Sometimes I want to run. Just break off in the middle of a conversation, during lectures, from life, in whatever direction my feet choose to travel.
So many times, I wish to escape the wrongs I see on a daily basis in conversations or observations.
To be free from hectic schedules, time constraints, obligation and the ignorance and drama I see on campus daily.
Then and only then will I be free to live.
We are often told that our college years will be the best times of our lives.
I can truly say, that in my past three years, I have experienced the best and the worst of times. Looking back, I can see that each of my experiences contributed to who I am.
Each person who I have shared a moment with has taught me something, either positive or negative, but it was still something worth learning.

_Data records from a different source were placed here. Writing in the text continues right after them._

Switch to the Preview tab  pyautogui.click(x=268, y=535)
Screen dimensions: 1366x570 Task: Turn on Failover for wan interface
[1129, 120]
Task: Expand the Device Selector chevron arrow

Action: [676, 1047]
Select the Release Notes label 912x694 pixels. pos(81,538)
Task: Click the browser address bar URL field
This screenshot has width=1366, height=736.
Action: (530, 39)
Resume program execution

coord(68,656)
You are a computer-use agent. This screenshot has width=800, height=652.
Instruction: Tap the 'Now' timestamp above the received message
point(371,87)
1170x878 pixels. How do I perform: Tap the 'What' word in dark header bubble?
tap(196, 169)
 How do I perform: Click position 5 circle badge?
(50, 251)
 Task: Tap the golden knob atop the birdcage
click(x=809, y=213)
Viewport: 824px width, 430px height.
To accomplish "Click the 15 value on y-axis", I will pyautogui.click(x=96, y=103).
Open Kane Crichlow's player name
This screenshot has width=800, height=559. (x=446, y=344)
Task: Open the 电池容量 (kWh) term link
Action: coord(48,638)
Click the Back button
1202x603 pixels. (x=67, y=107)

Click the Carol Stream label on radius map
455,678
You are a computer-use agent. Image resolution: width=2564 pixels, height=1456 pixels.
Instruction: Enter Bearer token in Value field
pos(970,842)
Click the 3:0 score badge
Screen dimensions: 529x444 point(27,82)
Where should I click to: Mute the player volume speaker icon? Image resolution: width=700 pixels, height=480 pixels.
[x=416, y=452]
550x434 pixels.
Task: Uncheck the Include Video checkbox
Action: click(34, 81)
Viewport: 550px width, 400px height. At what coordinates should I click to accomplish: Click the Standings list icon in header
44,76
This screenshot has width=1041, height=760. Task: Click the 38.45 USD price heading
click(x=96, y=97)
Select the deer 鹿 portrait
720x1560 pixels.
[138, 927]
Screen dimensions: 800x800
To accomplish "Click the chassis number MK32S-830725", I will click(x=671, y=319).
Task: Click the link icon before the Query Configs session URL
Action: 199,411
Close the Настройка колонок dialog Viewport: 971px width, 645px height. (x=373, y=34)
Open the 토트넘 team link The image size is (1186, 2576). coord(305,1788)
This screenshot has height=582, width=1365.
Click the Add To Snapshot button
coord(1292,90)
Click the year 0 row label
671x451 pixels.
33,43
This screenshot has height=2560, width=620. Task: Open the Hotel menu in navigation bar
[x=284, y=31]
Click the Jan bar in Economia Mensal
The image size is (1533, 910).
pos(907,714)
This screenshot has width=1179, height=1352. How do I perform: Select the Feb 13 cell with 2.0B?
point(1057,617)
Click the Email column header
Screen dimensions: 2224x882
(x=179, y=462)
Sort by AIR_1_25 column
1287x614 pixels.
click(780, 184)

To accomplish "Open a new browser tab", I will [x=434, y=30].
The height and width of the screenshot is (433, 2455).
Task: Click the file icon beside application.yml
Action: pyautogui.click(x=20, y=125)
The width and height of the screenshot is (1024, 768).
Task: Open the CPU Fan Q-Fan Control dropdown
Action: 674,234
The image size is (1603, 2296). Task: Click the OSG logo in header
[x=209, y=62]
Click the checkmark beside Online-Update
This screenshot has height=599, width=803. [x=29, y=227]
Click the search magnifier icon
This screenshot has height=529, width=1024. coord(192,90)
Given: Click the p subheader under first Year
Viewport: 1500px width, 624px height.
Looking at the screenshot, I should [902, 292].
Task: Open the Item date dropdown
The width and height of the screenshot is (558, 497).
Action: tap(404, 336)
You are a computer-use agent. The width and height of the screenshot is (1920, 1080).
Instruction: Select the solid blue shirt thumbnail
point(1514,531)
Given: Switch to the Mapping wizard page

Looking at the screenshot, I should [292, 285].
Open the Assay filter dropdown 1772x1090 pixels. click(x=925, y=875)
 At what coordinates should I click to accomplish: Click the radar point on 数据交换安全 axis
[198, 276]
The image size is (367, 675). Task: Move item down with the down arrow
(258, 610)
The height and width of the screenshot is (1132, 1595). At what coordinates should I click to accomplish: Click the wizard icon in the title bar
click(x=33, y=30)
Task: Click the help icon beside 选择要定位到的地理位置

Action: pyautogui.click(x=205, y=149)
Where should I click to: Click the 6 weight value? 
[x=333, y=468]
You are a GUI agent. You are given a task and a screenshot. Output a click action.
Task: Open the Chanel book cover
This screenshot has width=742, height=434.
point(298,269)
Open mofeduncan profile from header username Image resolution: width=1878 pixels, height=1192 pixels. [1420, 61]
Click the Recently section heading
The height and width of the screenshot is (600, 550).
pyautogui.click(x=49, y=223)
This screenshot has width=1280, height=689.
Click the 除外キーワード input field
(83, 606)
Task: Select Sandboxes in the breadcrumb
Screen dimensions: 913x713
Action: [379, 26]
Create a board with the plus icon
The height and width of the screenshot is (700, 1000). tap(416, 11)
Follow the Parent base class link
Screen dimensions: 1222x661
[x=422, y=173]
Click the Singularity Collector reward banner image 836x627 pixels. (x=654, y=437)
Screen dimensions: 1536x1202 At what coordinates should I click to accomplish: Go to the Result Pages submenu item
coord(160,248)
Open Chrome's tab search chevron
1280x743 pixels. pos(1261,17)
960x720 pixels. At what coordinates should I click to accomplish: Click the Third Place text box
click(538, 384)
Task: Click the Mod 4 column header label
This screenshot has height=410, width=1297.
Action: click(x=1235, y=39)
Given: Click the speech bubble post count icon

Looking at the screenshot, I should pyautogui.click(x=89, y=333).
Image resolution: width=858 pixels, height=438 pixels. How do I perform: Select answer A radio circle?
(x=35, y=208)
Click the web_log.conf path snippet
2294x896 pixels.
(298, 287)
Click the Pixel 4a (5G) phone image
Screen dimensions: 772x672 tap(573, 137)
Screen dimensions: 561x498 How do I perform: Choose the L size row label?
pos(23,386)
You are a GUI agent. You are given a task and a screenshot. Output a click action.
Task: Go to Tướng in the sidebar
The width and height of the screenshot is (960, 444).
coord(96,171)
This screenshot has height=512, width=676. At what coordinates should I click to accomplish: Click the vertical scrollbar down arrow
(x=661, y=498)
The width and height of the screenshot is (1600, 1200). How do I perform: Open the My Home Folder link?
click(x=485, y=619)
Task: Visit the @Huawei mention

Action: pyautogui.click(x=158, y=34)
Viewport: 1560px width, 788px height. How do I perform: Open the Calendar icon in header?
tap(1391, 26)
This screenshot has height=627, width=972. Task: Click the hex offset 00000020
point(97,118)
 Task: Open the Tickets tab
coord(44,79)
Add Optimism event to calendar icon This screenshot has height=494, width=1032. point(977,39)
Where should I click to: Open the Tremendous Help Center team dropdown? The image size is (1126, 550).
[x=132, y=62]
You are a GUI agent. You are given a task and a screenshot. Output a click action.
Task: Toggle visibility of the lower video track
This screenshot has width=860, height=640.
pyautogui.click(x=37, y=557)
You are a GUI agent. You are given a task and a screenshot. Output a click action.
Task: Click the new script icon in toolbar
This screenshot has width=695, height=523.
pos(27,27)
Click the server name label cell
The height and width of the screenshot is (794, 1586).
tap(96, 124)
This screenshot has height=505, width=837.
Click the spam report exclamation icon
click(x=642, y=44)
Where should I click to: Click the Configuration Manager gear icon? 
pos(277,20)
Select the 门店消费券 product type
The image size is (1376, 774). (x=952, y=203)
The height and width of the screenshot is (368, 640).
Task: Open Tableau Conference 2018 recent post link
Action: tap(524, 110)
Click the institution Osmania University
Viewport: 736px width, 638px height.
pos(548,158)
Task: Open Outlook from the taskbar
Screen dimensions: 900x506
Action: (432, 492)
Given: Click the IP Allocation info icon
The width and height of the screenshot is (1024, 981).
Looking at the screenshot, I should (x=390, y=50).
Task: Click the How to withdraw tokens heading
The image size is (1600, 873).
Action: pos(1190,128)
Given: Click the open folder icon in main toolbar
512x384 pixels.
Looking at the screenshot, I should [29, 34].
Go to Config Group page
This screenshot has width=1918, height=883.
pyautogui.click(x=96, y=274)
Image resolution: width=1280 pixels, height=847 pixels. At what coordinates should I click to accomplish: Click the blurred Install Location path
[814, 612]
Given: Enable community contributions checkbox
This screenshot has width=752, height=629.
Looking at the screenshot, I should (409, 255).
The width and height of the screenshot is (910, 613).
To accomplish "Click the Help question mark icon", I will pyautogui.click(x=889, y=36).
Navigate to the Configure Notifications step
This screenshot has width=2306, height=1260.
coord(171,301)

I guess the question that silences me is what have I taught others.
I often talk about my trip to Malawi, a country in southeast Africa, and how my experiences there dealing with a diverse group from all over the United States, has prepared me for the struggles I am now pressed with. But what I often fail to mention is the love that truly flowed from heart to heart regardless of my intentions — type of love that I wish I could see more of here.
We often label each other and remember the negative things others do to us.
We hardly ever look to find something good in our enemies. Instead, we speak of the past and misconstrue meanings instead of finding a common ground to build on.
And we won’t ever lay that foundation until we are not afraid for others to see through us and point out some of our flaws.
We don’t know everything, and I, too make mistakes.
In an assignment I did in one of my classes, I had to take inventory of myself.
I had to write down what I wanted someone else to know about me.
I found it difficult in some ways because I wasn’t sure which “self” I wanted to present.
I knew which items about my life that I stored on the top shelf, and didn’t want others to reach.
The others items I hid behind my smiles.
But instead of reverting back into myself and censoring my past, I gave it voice.
I realized through that exercise that in order for me to love you for who you are, and develop a platform to stand on together, I must first allow you to see me.